----- AUSGANGSTEXT -----

Süddeutsche Zeitung

Gaspreisbremse:"Einladung zum Nichtsparen"

Lesezeit: 5 min

Die Bundesregierung will Bürger bei den Gaspreisen entlasten. SZ-Leserinnen und -Leser wollen keine Geschenke, sondern soziale und gerechte Konzepte.

"Ein Preisdeckel schadet nur" vom 7. Oktober, "Der Deckel für den Gaspreis" vom 1./2. Oktober und "Die Heizer kommen" vom 11. Oktober:

Sparsamkeit fördern

Mir leuchtet der Sinn der sogenannten "Gaspreisbremse" nicht ein. Ist unser Hauptproblem nicht, dass zu wenig Erdgas zur Verfügung steht? Die steigenden Preise aufgrund der Angebotsverknappung sind lediglich eine marktwirtschaftlich bedingte Konsequenz. Wenn einer klugen Hausfrau von einem Grundnahrungsmittel nur noch eine überschaubare Menge zur Verfügung steht und Nachschub vorerst nicht in Sicht ist, was macht sie dann? Sie geht sehr sparsam mit dem verbliebenen Rest um.

Die Gaspreisbremse ist eine Einladung zum Energie-Nichtsparen. Wenn die Gasspeicher mitten im eiskalten Winter aufgrund eines zu geringen Sparwillens leer sind, wird sie ihre Wirkung verfehlen. Wer mangels Energienachschub nichts mehr verbrauchen kann und deshalb im Kalten sitzt, der muss sich um die anschließende Rechnung auch keine großen Sorgen machen. Energiesparsamkeit wäre im kommenden Winter das oberste Gebot.

Doch die Politik ist nicht imstande, der Bevölkerung diese höchst dringliche Notwendigkeit ausreichend zu vermitteln. Das Mantra von Bundeskanzler Scholz, dass "wir gut durch den Winter kommen", verleitet eher zur Sorglosigkeit. Jeder Kubikmeter Gas, der in Privathaushalten unnötig verbraucht wird, fehlt am Ende der Wirtschaft und Industrie, die für Arbeitsplätze und damit für Wohlstand sorgt.

Ich habe keinerlei Verständnis für Leute, die bereits Ende September aufgrund etwas kühlerer Temperaturen ihre Heizung auf 30 Grad aufdrehen. Ein warmer Pullover würde es auch tun. Man kann natürlich von politischer Seite immer mehr Schulden aufnehmen und diese in weiteren Nebenhaushalten verbuchen.

Hat die Bundesregierung nach Corona, Energiekrise und anderen Krisen überhaupt noch einen Überblick über den tatsächlichen Stand der Verschuldung dieses Landes? Irgendwann aber wird die Rechnung präsentiert.

----- EXTRAHIERTE EINTRÄGE -----

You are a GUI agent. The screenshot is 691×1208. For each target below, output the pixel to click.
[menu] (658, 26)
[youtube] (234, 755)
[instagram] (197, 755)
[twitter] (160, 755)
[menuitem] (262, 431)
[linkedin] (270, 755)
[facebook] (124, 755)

-----

**ÜBUNGSAUFGABEN:**
a) Geben Sie aus dem Text zur Gaspreisbremse die Passage zwischen „Süddeutsche Zeitung“ und „dem verbliebenen Rest um.“, beide Stellen eingeschlossen, wortgetreu wieder.
b) Fassen Sie den Absatz im Text zur Gaspreisbremse, der mit „Die Gaspreisbremse ist eine Einladung“ beginnt, als kurze Stichpunktliste zusammen.

**ERGEBNISSE JE AUFGABE:**
a)
Süddeutsche Zeitung

Gaspreisbremse:"Einladung zum Nichtsparen"

Lesezeit: 5 min

Die Bundesregierung will Bürger bei den Gaspreisen entlasten. SZ-Leserinnen und -Leser wollen keine Geschenke, sondern soziale und gerechte Konzepte.

"Ein Preisdeckel schadet nur" vom 7. Oktober, "Der Deckel für den Gaspreis" vom 1./2. Oktober und "Die Heizer kommen" vom 11. Oktober:

Sparsamkeit fördern

Mir leuchtet der Sinn der sogenannten "Gaspreisbremse" nicht ein. Ist unser Hauptproblem nicht, dass zu wenig Erdgas zur Verfügung steht? Die steigenden Preise aufgrund der Angebotsverknappung sind lediglich eine marktwirtschaftlich bedingte Konsequenz. Wenn einer klugen Hausfrau von einem Grundnahrungsmittel nur noch eine überschaubare Menge zur Verfügung steht und Nachschub vorerst nicht in Sicht ist, was macht sie dann? Sie geht sehr sparsam mit dem verbliebenen Rest um.

b)
- Die Gaspreisbremse lädt dazu ein, keine Energie zu sparen.
- Sind die Gasspeicher mitten im kalten Winter wegen zu geringen Sparwillens leer, verfehlt sie ihre Wirkung.
- Wer mangels Nachschub nichts mehr verbrauchen kann und im Kalten sitzt, muss sich um die Rechnung kaum Sorgen machen.
- Energiesparen wäre im kommenden Winter das oberste Gebot.